**Directions:** Output should begin at the line holding "Instruction: Click the Host" and end at the last line of the entries; print those lines verbatim and no others.

··· Provided information ···

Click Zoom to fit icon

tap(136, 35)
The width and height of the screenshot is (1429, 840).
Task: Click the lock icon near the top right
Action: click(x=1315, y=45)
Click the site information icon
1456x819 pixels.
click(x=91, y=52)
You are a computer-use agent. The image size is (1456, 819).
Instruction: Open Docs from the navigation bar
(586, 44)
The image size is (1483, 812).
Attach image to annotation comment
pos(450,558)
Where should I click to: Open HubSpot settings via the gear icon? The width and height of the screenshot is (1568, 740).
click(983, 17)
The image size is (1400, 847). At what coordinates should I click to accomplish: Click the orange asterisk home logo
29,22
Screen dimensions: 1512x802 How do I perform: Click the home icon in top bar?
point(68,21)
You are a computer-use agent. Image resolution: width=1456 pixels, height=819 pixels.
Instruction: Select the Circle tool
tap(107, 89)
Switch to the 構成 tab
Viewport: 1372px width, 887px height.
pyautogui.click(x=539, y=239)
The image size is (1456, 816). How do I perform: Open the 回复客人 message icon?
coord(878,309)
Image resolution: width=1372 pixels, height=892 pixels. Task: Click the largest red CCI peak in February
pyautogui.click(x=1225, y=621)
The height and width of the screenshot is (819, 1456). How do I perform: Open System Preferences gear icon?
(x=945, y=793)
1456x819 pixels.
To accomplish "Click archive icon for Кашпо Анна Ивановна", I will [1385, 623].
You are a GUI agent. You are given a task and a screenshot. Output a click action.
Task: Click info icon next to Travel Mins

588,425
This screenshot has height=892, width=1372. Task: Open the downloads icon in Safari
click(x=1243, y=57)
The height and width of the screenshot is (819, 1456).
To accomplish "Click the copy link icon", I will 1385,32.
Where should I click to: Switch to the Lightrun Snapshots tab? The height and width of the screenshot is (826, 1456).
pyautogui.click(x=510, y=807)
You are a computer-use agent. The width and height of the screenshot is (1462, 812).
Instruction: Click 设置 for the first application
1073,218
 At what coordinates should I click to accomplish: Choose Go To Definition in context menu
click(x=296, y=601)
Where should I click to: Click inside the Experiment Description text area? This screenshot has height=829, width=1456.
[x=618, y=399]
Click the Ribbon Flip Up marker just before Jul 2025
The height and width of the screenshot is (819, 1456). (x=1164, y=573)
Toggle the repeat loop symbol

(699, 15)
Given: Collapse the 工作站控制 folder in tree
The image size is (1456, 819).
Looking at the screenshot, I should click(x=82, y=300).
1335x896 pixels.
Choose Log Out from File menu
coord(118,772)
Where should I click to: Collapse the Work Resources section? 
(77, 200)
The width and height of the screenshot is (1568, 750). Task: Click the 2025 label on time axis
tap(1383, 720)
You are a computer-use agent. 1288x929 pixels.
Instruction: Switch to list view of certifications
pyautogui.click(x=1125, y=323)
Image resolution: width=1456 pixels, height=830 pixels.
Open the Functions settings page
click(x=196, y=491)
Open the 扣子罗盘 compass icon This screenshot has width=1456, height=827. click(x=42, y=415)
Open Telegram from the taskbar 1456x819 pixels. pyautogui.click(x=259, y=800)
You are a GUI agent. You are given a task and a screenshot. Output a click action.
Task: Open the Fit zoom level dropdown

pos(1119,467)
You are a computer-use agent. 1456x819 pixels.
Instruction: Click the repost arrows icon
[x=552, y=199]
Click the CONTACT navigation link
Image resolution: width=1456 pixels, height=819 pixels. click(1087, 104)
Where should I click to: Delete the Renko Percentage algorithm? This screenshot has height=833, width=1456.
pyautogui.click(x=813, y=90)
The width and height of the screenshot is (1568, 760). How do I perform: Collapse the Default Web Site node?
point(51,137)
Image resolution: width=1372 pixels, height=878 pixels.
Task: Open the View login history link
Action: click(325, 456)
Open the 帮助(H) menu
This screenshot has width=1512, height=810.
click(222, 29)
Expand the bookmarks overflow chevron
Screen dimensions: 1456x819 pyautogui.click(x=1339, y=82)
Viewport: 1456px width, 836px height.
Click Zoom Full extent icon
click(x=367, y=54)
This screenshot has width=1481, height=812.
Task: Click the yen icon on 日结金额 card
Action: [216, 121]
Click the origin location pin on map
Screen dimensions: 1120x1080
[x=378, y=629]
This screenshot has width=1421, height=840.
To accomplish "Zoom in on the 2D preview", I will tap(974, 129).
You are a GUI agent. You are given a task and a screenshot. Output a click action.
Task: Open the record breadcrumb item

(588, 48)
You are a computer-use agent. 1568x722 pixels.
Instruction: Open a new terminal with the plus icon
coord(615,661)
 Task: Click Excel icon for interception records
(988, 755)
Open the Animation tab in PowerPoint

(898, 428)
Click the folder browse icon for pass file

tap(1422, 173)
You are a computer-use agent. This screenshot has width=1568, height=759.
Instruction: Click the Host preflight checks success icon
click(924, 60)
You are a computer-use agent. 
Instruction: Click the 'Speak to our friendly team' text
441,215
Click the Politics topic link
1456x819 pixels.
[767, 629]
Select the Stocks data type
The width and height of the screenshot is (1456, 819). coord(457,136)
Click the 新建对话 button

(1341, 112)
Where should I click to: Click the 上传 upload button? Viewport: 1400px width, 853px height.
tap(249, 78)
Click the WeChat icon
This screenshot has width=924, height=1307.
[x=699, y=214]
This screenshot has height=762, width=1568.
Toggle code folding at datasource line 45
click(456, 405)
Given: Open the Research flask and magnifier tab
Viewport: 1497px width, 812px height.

···

**Result:**
Instruction: Click the Host preflight checks success icon
click(924, 60)
You are a computer-use agent. 
Instruction: Click the 'Speak to our friendly team' text
441,215
Click the Politics topic link
1456x819 pixels.
[767, 629]
Select the Stocks data type
The width and height of the screenshot is (1456, 819). coord(457,136)
Click the 新建对话 button

(1341, 112)
Where should I click to: Click the 上传 upload button? Viewport: 1400px width, 853px height.
tap(249, 78)
Click the WeChat icon
This screenshot has width=924, height=1307.
[x=699, y=214]
This screenshot has height=762, width=1568.
Toggle code folding at datasource line 45
click(456, 405)
Given: Open the Research flask and magnifier tab
Viewport: 1497px width, 812px height.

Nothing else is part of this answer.